With its slow motion, close-quarters capture of those viscerally violent fights, Notorious makes Raging Bull look like The Champ.
From there, we go back a few years to find the future UFC firebrand living at home with his parents. He has quit his job, he's on the dole, the final demand letters are mounting up, he is smashed broke but he has a dream. Archive footage and not a Rocky style montage chart his rapid rise and within a few years of taking on cage fighters on the European circuit, the UFC comes calling and the wins begin to rack up for McGregor - he can smell the big time.
Notorious is mostly concerned with the build-ups, brutality, and aftermaths of McGregor’s fights with Jose Aldo and his grudge rematch with Diaz. However, Fitzgerald’s camera gets everywhere - from chill-out time in the McMansion, visits back to Dublin, very brutal ringside close-ups and the dressing room postmortems with his manager and training team. Throughout, McGregor retains his manic laugh, his sense of humour, and his cool even when he’s battered and bloodied and injury worries threaten to shatter his dream.
Dee Devlin, his long term partner, is present in nearly every scene, either crying with pain or pleasure and she is a lifeline to McGregor in defeat and victory; the ultimate ice pack for his emotions. His parents, Tony and Margaret, and his sister also feature and a visit to the McMansion by none other than Arnold Schwarzenegger is a hoot. For some reason, in one scene there is a massive sword lying beside the sink in the luxury loo of McGregor's Las Vegas lodgings. No, a real sword.

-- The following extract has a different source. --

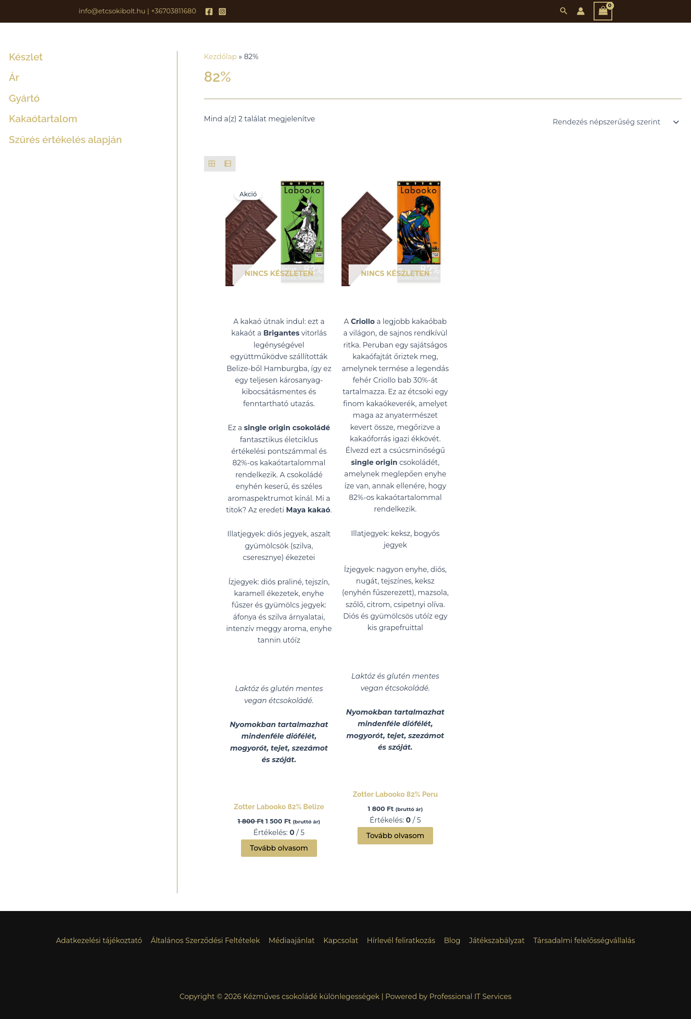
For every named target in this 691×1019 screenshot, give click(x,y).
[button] (564, 11)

Notorious is mostly concerned with the build-ups, brutality, and aftermaths of McGregor’s fights with Jose Aldo and his grudge rematch with Diaz
In the ring, McGregor ain’t no Gentleman Jim and he trash talks like a gangsta Ali. However, once out of the bear pit, he is one funny swine. He greets his countless well wishers on the streets of Dublin with genuine humility and he clearly sees himself as an example of how to drag oneself from humble beginnings to huge success.
Notorious ends with McGregor hobbling about on crutches but still laughing manically. Last summer's defeat - after a hugely impressive ten rounds - at the hands of Floyd Mayweather is only covered during a cutaway montage during the end credits. Make no mistake, when the final bell rings in Notorious, McGregor is still the champ.
This mean, green fighting machine with the gift of the gab (and deeply unsavoury tweets) remains a divisive figure and the MMA/UFC circus still appals or excites in equal measure. However, this entertaining ringside view of one man’s battle to make it to the very top goes a long way to detoxify the brand and reveal McGregor as a born survivor and fighter.